SANIPES, the National Fishery Health Agency of Peru, wanted to create a traceability program to better track the health and safety of seafood.
It commissioned a “Sector Situational Analysis” to evaluate traceability readiness in Peru, leveraging the Principles and Pathway to conduct a gap analysis of the project.
Identified gaps were used to inform a plan for strengthening the traceability system, and the government moved forward with socialization and implementation.
Although over 50% of seafood produced in the Philippines comes from aquaculture, most workers in the seafood industry are registered as municipal fisheries (small-scale fisheries), highlighting the close connection between small-scale fisheries and the livelihood of coastal communities.
In 2020, SALT staff visited the Philippines to participate in the USAID Oceans closing event, where they learned about the Philippines’ efforts around designing and piloting an electronic traceability program for tuna fisheries. In this multi-year project, the Philippines government, NGOs, USAID, trade associations from the private sector, technology providers, and fishers came together to build an electronic traceability program collaboratively. SALT kept in touch with stakeholders from this project to continue learning from this successful public-private partnership model.
Indonesia’s fisheries industry directly involves 2.8 million households and provides 54% of Indonesia’s animal protein needs. Additionally, 10% of global seafood commodities are supplied by Indonesia, highlighting the important role that Indonesian fisheries play in the global economy.
In 2020, a local NGO, Yayasan Masyarakat dan Perikanan Indonesia (MDPI), and Indonesia’s Ministry of Marine Affairs and Fisheries (MMAF) hosted a co-design workshop to discuss the development and implementation of national electronic catch documentation and traceability platform known as STELINA under SALT’s small grantee program.

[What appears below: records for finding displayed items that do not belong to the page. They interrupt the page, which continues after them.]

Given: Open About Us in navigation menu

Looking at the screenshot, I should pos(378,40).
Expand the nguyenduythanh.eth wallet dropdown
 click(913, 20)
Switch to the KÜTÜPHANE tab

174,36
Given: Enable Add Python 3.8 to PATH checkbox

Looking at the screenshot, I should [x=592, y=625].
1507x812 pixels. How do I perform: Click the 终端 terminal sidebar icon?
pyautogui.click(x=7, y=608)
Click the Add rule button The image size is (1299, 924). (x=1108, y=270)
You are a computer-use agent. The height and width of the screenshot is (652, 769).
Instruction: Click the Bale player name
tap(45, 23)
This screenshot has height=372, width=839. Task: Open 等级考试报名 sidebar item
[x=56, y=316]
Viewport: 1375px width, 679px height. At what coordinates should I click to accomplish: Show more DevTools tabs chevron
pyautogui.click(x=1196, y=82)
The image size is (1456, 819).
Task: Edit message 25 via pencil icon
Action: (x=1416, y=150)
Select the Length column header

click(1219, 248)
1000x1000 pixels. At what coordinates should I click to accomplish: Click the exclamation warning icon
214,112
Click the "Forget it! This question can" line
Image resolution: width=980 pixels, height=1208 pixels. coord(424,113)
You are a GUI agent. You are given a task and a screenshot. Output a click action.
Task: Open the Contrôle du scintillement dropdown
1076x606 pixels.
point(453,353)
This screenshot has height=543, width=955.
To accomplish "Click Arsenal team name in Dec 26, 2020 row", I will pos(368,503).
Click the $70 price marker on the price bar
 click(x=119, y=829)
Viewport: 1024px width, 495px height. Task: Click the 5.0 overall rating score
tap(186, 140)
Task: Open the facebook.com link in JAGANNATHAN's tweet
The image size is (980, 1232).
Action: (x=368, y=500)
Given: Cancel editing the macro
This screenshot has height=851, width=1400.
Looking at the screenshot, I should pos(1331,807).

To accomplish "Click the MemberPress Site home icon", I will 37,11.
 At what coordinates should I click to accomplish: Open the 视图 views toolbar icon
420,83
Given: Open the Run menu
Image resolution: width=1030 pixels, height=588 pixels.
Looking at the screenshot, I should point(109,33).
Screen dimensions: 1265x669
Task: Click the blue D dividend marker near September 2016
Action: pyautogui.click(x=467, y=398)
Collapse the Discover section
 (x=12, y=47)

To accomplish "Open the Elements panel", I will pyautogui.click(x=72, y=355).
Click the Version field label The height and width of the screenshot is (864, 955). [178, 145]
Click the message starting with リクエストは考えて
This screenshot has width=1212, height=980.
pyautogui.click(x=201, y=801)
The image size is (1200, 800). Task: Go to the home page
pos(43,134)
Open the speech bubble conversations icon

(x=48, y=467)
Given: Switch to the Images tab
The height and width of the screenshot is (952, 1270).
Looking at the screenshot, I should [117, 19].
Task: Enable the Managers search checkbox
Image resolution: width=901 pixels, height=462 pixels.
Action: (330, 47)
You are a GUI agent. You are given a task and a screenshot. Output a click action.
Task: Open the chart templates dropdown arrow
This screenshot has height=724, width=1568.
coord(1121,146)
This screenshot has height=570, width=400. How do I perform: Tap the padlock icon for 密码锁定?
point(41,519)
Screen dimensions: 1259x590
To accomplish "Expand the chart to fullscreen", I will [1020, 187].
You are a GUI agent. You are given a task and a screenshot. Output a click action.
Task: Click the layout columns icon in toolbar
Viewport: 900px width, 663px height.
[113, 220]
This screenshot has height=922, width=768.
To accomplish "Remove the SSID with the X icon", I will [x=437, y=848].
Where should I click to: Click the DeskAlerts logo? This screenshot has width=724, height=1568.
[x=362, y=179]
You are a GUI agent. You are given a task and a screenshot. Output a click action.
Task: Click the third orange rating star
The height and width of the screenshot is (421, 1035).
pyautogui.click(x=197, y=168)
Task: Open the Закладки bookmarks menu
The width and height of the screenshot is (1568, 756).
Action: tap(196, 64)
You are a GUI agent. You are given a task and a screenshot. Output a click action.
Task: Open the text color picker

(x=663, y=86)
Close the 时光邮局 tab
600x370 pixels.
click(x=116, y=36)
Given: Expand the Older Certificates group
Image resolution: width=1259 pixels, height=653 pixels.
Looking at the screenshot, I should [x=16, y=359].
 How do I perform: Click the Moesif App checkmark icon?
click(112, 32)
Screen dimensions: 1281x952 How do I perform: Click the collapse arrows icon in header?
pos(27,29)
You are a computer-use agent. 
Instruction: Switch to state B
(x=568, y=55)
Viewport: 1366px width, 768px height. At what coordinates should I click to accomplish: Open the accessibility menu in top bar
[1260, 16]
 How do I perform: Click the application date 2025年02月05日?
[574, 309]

Seafood production in the LAC region has grown substantially in the past few decades. Although the major contribution to this region’s total landings comes from pelagic species landed by industrial fisheries, small-scale artisanal fisheries support many coastal communities and livelihoods in the region.
In 2021, SALT hosted multiple regional-focused workshops to identify barriers to implementing electronic traceability programs and started to support regional coordination between LAC NGOs, donors, regional USAID Missions, and governments. Through that work and connections, SALT identified multiple opportunities for engagement in Latin America, especially in Peru, Mexico, and Ecuador, where governments and partners are interested in or currently working on traceability efforts for their seafood sector.
SALT partnered with the FAO Blue Ports Initiative (BPI) to highlight the role of fishing ports in establishing effective supply chain traceability and addressing illegal, unreported and unregulated fishing.
SALT, the FAO BPI, and the Ecuadorian Chamber of Industrialists and Tuna Processors (CEIPA) co-hosted a regional capacity building workshop in Manta, Ecuador to promote exchange on traceability and port management practices across Latin American countries.
Over 80 stakeholders from 8 LAC countries participated (72% from Ecuador), with primary representation from government (43%) and industry (24%) stakeholders. Through working groups, participants identified challenges and proposed concrete actions to improve traceability in fishing ports, including actions related to being inclusive about involving parties in traceability processes, interoperability, further capacity building, strengthening port infrastructure and connectivity, and conducting an in-depth review of national regulations to ensure mandatory compliance with traceability and quality control standards.